(Records supplied begins)

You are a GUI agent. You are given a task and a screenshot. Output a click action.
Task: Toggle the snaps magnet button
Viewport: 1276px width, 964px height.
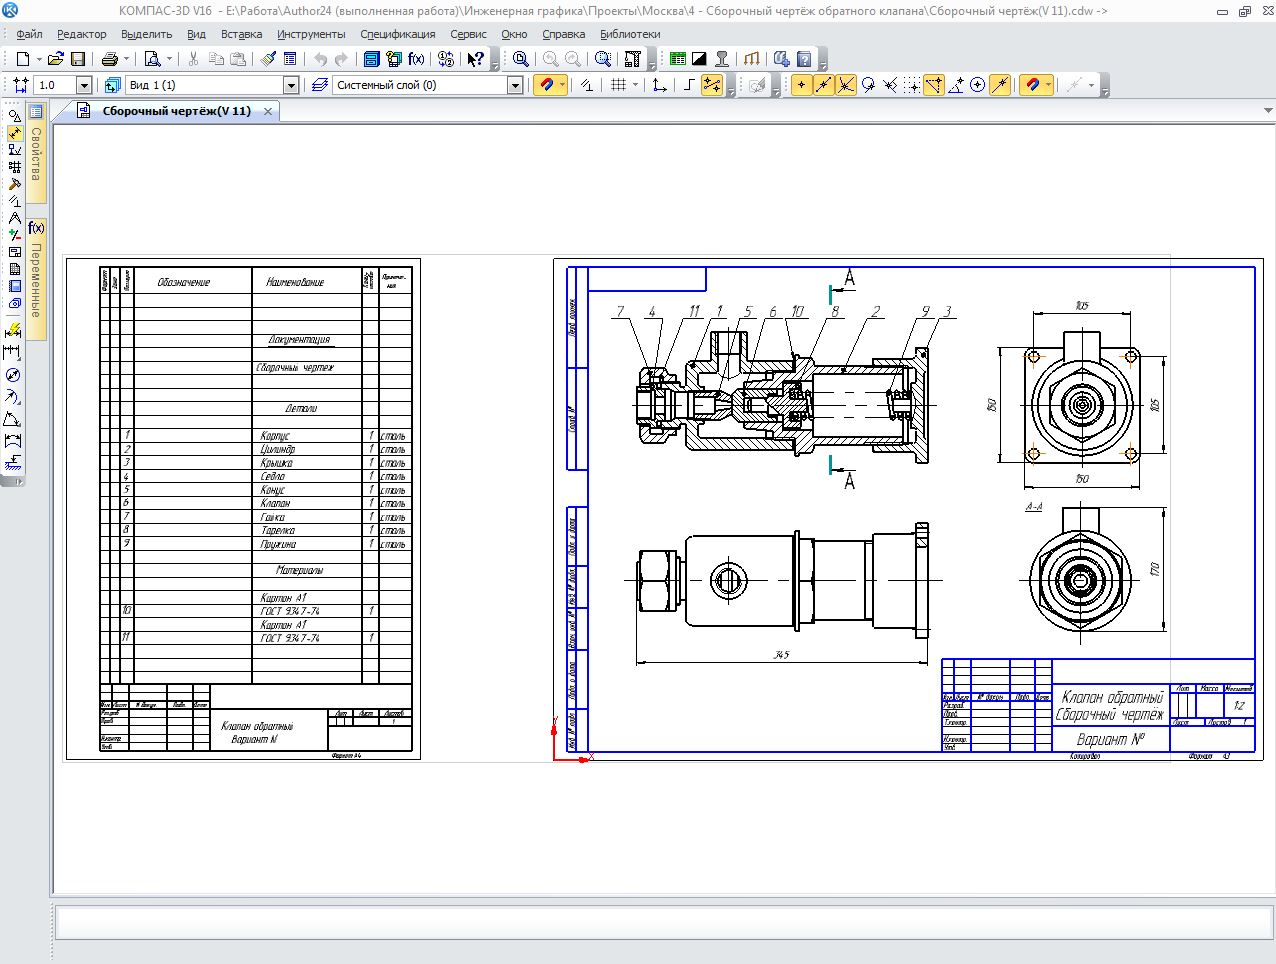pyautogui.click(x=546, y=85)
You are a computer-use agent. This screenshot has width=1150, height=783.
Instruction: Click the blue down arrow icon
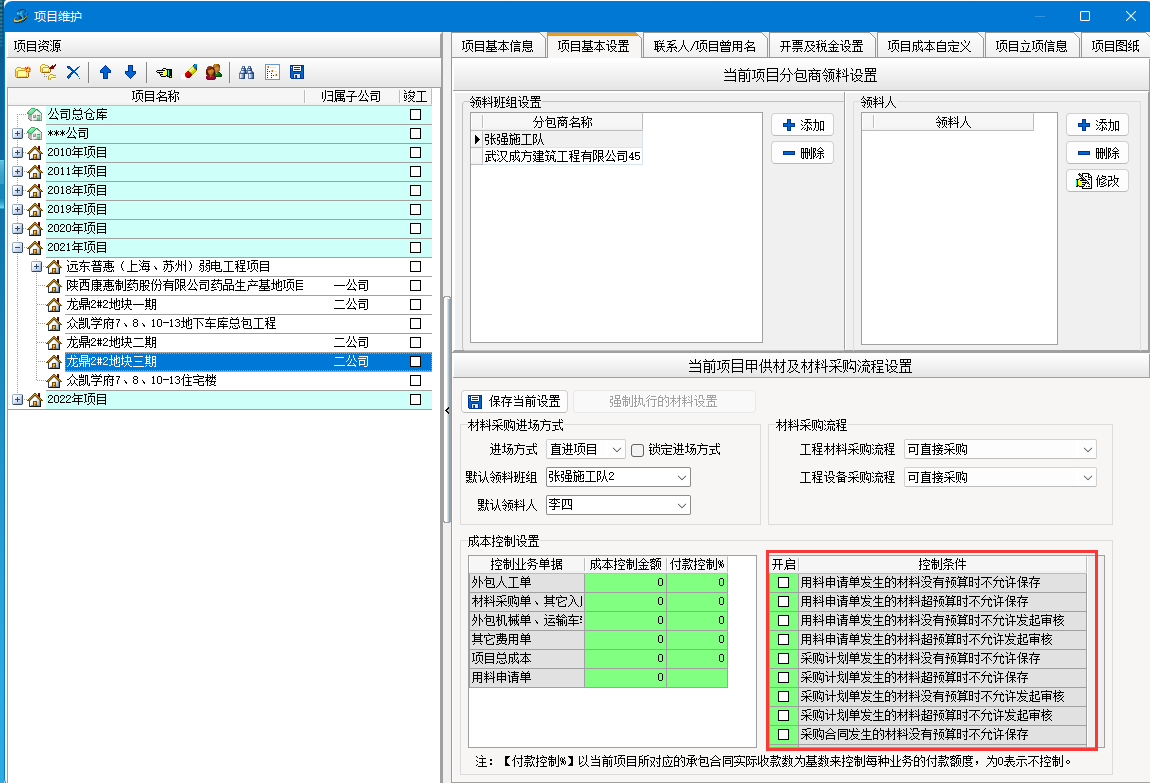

(Records supplied ends)
(Records supplied begins)

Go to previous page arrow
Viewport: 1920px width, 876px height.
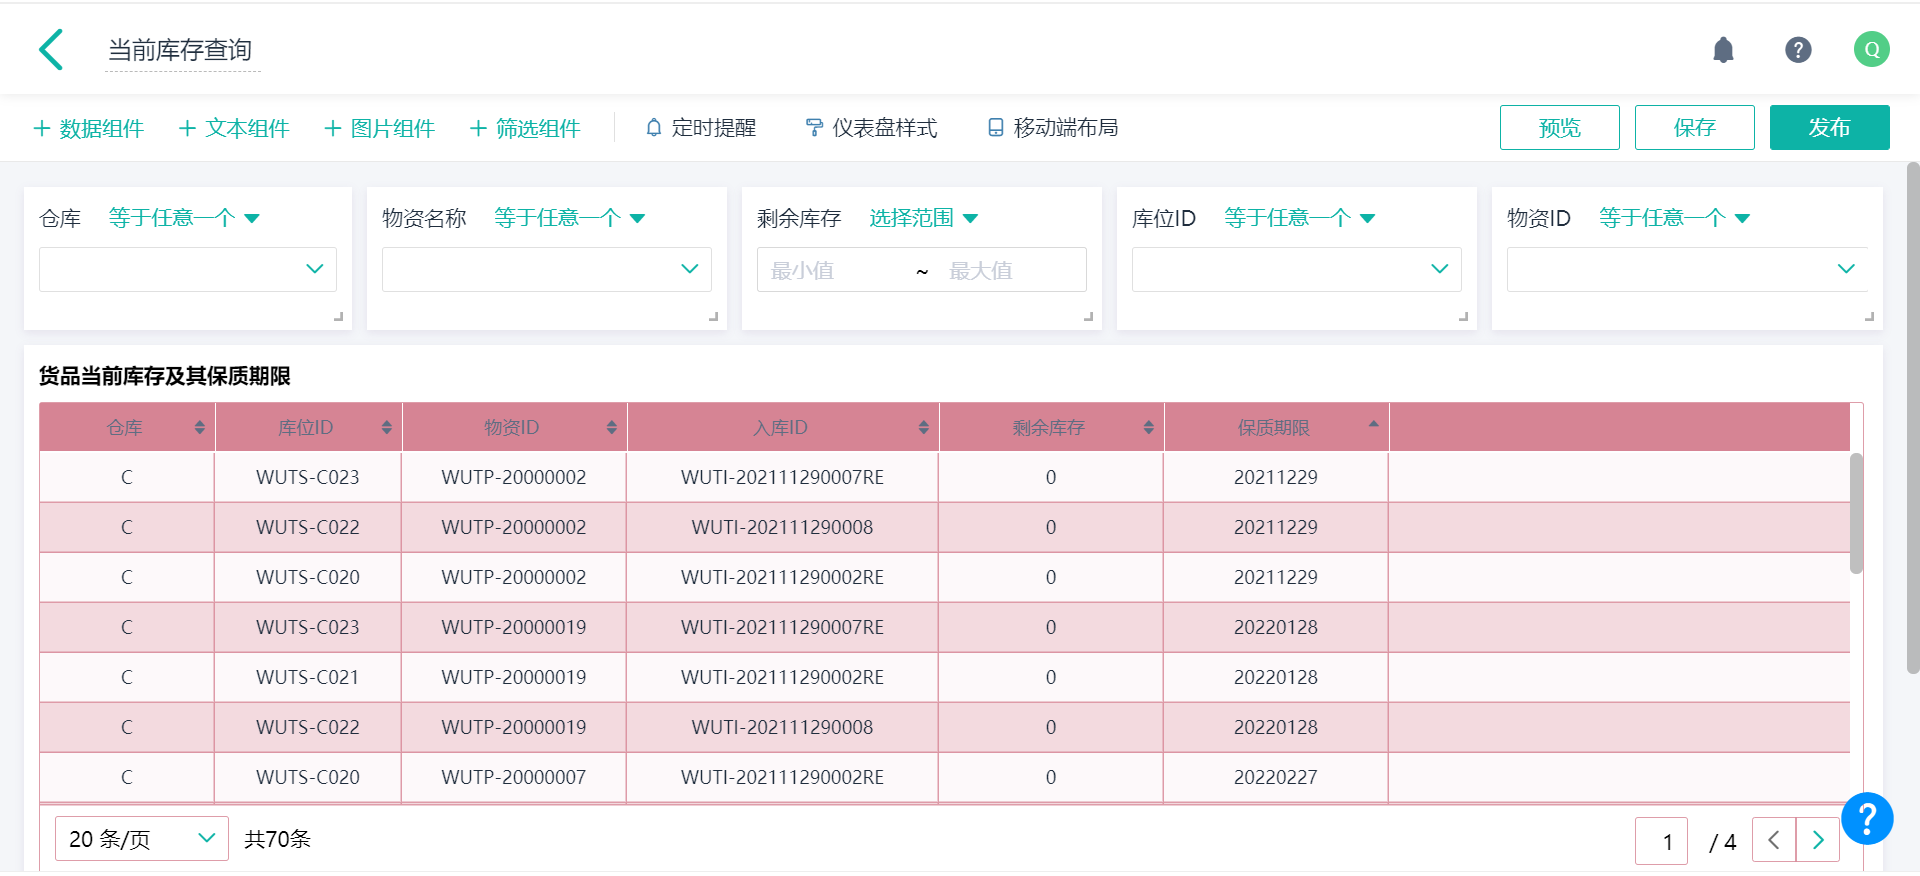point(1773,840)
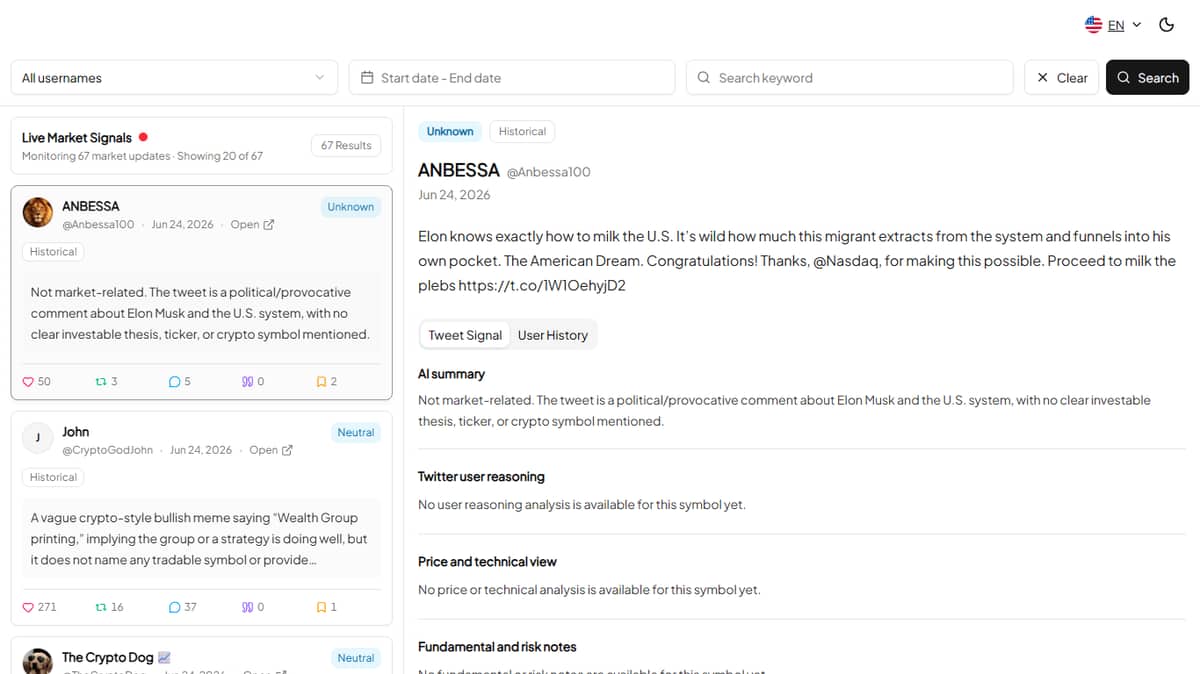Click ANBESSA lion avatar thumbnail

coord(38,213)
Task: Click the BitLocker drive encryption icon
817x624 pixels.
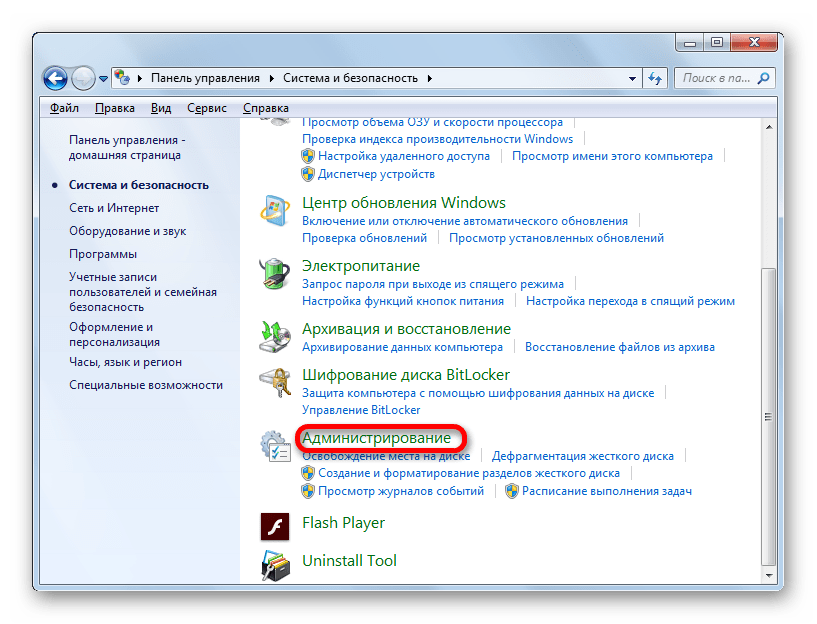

(Records supplied ends)

Task description: Take the entries above and return only the lines from the one with "You are a computer-use" to the one with "Instruction: Click the blue down arrow icon", both included, unchanged.

Exercise result:
You are a computer-use agent. This screenshot has width=1150, height=783.
Instruction: Click the blue down arrow icon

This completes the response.